At the other end of Goa is Radisson Blu, about an hour’s drive southwards from the airport. It’s in good company, with the Leela and the Haathi Mahal in the neighbourhood. In October ’12, it opened India’s best-equipped nightclub, Tito’s on Cavelossim beach. The name comes from the famous ‘parent’ at Baga, but that’s where the similarity ends. This Club Tito’s 5000 square feet have accommodated 500 people on a ‘good’ night. We go on a less crowded day. The DJs Ummar Khalifa and Aggie kee p the 10000-watt beats booming to suit its 18 to 60-year-old clientele from roc ‘n’ roll to groovetronics. The Beauty and the Beatz show and the Ladies’ Night, the Zombi-Weekend heroes, the Super Jam on Saturdays, the Republic Grind (which won’t be repeated until next year) and other events have made the wheels turn southwards from Goa’s more famous northern beach stretches. In its imported strobe lights, I can make out just barely, some famous faces from the local Page 3, others from the Mumbai circuit, and a few from the screen world. There were 200-plus people throbbing on that floor. Of the two bars, one is for in-house guests, the other ‘a-la carte’. Somnath, one of the young bar fellows, did a dramatic and hypnotic display of bottle-juggling skills. A good place to keep the adrenalin flowing. Whoever says this is India’s best nightclub, I believe you.
Since Radisson Blu is near Cavelossim beach, I walked across to it through Dona Sylvia over a ribbon of white sand. Both places are owned by the builder Victor Albuquerque. If you’re driving in from anywhere else in Goa, turn westwards at Madgaon and follow the signboards; the road takes you through several kilometres of fields and villages. It’s about 20 kilometres from the highway, but you won’t get lost.

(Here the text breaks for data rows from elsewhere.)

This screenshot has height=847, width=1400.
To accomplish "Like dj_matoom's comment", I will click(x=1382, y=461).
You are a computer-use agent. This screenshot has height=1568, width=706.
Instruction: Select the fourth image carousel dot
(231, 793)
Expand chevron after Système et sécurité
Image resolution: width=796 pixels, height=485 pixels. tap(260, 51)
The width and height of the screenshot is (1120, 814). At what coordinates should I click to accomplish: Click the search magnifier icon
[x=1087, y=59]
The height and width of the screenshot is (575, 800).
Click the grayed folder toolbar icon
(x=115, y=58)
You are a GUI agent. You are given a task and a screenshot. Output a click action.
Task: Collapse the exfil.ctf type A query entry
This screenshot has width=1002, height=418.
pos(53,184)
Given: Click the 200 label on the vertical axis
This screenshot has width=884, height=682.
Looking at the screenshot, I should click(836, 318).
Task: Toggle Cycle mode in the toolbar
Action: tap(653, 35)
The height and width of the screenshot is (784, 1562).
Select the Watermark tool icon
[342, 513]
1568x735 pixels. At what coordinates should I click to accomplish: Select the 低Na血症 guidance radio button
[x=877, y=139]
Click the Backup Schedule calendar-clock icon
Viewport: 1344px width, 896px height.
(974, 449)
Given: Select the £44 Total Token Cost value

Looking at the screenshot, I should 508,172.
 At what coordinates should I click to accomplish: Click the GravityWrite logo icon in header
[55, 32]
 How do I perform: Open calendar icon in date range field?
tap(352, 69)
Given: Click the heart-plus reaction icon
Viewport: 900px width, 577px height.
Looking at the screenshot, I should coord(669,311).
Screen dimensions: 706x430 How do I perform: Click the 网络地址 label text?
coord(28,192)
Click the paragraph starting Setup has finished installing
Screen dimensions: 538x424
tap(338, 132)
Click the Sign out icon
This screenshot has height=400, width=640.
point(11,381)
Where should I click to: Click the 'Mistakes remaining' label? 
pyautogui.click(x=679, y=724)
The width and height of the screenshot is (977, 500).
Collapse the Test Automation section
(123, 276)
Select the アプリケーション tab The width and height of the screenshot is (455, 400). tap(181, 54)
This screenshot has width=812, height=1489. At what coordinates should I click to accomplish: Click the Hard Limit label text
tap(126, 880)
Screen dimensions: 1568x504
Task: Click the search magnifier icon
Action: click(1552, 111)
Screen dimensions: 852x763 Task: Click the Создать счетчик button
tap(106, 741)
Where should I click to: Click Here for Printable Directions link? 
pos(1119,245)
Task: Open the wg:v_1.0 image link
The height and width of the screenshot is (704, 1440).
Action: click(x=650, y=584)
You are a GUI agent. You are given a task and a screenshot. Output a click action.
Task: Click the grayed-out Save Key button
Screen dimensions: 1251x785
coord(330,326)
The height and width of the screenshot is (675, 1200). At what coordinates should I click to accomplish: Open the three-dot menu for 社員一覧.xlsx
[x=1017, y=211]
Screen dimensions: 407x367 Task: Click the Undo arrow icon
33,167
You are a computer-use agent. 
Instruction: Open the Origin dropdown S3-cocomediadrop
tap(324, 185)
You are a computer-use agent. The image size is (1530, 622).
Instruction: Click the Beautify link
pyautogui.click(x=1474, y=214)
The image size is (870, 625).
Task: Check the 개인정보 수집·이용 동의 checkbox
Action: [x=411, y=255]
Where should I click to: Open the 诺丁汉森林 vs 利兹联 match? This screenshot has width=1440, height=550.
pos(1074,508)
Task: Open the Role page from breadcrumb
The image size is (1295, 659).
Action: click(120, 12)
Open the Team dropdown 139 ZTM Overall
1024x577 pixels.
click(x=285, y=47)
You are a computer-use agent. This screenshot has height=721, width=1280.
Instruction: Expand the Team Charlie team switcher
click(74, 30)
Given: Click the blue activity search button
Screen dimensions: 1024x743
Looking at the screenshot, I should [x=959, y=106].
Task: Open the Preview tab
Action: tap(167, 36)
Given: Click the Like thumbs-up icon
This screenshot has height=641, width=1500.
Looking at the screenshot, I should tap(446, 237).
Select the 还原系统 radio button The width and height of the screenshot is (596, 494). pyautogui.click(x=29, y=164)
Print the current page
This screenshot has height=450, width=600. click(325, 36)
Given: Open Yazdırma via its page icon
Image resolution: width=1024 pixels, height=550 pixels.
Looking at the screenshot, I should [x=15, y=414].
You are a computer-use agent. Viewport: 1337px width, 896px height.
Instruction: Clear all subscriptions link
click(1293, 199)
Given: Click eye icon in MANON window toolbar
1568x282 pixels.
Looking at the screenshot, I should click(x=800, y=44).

Radisson’s five-month-old Shandong restaurant is also a good place for a post-walk dinner. The hotel grounds are abundant with local flora. That freshness is brought to Shandong, which focuses on in-season ingredients. Shandong serves Chinese, Japanese, Thai, Indonesian and Vietnamese food. The hospitality and service deserve five stars. Chef Gurung himself sits with us because I want to ask questions. He tells me which ingredients were imported, and which locally sourced. He doesn’t use substitutes. The khimchi is good, Peking Duck served with Chinese pancakes, sushi and fried ice-cream perfectly made. Many of the in-house guests skip the buffet that’s included in their package to visit Shandong. The music is discreet and oriental. The name Shandong, I am told, comes from a province in China. An aside: I’m also told Radisson’s lobby is the most impressive in Goa. Probably.
Can’t spend time examining and comparing that, so many nightspots yet to be checked out…Cavatina, Soul Souffle, Firefly, New Banjara, Fishka. Burrp! Excuse me.